§ WORK TO BE COMPLETED
Quote the data below word for word, from its first line through the line containing "click(154, 314)", both ends included.

§ SUPPLIED DATA

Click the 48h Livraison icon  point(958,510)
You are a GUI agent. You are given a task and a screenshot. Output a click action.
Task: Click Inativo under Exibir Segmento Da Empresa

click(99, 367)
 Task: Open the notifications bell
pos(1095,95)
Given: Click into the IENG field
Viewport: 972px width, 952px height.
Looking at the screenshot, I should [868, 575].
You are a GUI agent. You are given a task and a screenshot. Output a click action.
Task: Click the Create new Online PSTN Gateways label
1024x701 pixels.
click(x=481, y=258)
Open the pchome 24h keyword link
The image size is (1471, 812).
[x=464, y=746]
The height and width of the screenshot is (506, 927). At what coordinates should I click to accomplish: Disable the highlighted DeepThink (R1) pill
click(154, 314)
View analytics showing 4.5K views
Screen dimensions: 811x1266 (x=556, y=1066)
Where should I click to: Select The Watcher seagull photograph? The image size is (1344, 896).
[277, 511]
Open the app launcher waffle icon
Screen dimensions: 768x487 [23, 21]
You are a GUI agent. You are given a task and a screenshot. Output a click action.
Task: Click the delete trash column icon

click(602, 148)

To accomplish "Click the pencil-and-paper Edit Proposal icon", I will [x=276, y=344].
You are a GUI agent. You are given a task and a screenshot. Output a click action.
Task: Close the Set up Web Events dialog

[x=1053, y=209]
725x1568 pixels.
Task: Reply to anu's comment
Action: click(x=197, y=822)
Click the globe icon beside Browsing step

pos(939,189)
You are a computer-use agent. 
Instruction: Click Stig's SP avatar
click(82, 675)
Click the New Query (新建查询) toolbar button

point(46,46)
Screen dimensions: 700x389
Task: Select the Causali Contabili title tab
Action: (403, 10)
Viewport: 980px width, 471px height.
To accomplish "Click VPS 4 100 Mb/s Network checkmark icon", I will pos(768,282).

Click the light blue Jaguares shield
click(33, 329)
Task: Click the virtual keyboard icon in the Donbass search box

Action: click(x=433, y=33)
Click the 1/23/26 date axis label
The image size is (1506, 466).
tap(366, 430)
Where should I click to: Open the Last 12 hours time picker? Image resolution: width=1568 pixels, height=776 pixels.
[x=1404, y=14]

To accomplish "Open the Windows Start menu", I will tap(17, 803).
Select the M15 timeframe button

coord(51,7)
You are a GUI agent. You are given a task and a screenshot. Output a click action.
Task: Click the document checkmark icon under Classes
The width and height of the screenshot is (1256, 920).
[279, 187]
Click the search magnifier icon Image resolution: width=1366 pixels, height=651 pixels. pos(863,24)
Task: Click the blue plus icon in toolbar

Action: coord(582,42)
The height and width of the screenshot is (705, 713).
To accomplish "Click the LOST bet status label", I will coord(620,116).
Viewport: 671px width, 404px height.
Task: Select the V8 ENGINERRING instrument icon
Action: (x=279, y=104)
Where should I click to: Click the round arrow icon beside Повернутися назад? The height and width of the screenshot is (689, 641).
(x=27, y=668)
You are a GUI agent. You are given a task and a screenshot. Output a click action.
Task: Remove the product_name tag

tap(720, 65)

§ SOLUTION TO THIS PROBLEM
Click the 48h Livraison icon  point(958,510)
You are a GUI agent. You are given a task and a screenshot. Output a click action.
Task: Click Inativo under Exibir Segmento Da Empresa

click(99, 367)
 Task: Open the notifications bell
pos(1095,95)
Given: Click into the IENG field
Viewport: 972px width, 952px height.
Looking at the screenshot, I should [868, 575].
You are a GUI agent. You are given a task and a screenshot. Output a click action.
Task: Click the Create new Online PSTN Gateways label
1024x701 pixels.
click(x=481, y=258)
Open the pchome 24h keyword link
The image size is (1471, 812).
[x=464, y=746]
The height and width of the screenshot is (506, 927). At what coordinates should I click to accomplish: Disable the highlighted DeepThink (R1) pill
click(154, 314)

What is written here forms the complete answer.